I became Editor in 2006, and we switched to ScholarOne Manuscripts™ in 2007, so I’ve seen both sides. There is no comparison: it’s John Henry against the steam drill. First year, the new system knocked seven weeks off our time-to-first decision. I consider this a major competitive advantage in attracting quality submissions.

I’ve heard some criticism in the publishing blogs about authors becoming frustrated by the automated systems, unable to get timely help. JAWRA Managing Editor Susan Scalia, however, has been wonderful in helping steer everybody smoothly through the system. I think we’ve struck a good balance between automation and a personal touch.

How important are Featured Collections?

Wednesday, September 10th, 2014

[Another in the series on editing.]

A featured collection is a group of 3 or more related papers on a topic organized by guest associate editors and published together in an issue. Most Featured Collections are connected to an AWRA conference. I work closely with conference organizers to make this happen. The conference connection allows top authors to present cutting-edge research in an oral presentation and follow up with a fully peer-reviewed paper.

More so than most journals, JAWRA is intimately tied to our Association’s conference program. I’d even say Featured Collections are our signature characteristic, a key publishing advantage. Papers in Featured Collections are cited at about twice the rate of papers not in collections.

 

How do you deal with the many science fields in a multidisciplinary journal?

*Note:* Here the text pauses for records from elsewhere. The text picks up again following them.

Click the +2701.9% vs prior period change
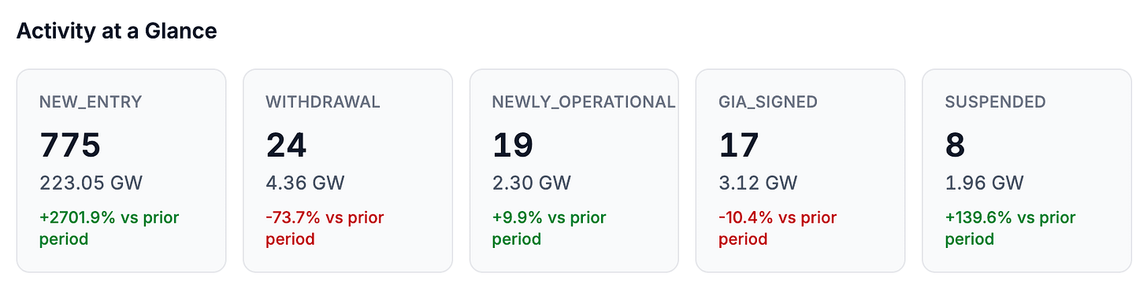The image size is (1147, 285). pos(110,228)
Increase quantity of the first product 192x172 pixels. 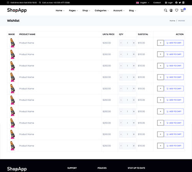coord(134,43)
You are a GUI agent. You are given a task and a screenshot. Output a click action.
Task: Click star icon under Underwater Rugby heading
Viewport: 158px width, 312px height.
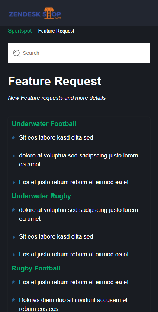click(13, 210)
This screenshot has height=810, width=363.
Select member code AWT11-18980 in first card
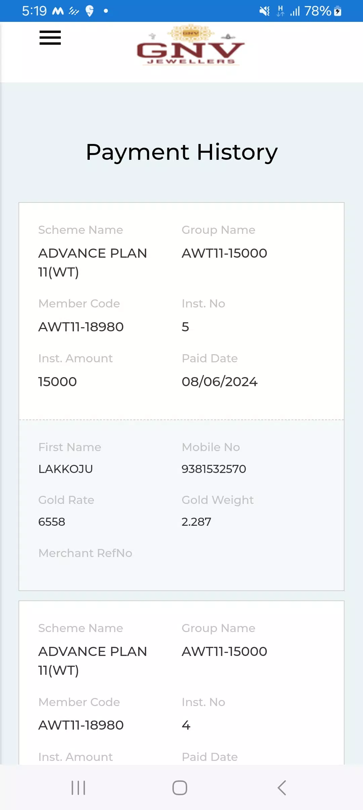tap(81, 327)
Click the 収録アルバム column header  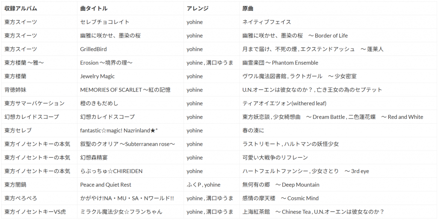click(x=21, y=9)
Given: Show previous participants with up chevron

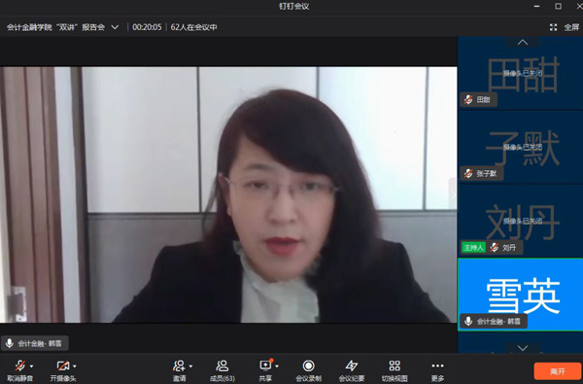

Monday, September 8th, 2014

[Another in our series on editing.]

The Associate Editors have the real specialized knowledge. My job is to manage the process. I’m watching to see that the reviewers give thoughtful and constructive comments, that the authors respond diligently to the reviews, and that the Associate Editor’s recommendation critically evaluates the comments. If all these folks do their job, my job becomes easy!

How is the Boggess Award selected each year?

Tuesday, August 26th, 2014

[Another in the series on editing.]

Selecting the winner is one of the more enjoyable aspects of my job. In Spring, I ask the Associate Editors for nominations, and nominate some myself. We then go through a series of ballots eliminating the less popular until a clear winner emerges.

The final ballot usually comes down to 2-4 finalists, all excellent papers. Recently, I’ve published the finalists in my blog to give them some degree of recognition

Once we select a winner, I send the name to Ken Reid, who prepares a letter by the President announcing the winner. The award is presented during the luncheon at the AWRA Annual Conference.

Why will the new Editor be titled Editor-in-Chief?

Monday, August 25th, 2014

[Another in my series on editing.]

There’s no real change, just a new title. Modern usage would call this position, “Editor-in-Chief” to reflect its managerial responsibilities. ”Editor” as used today  typically connotes actual manuscript markup, something I rarely need to do myself.

We probably should have changed the title some time ago. But, I figured if “Editor” worked for Randy Boggess, it was good enough for me. With the coming changeover, it’s time to correct the title.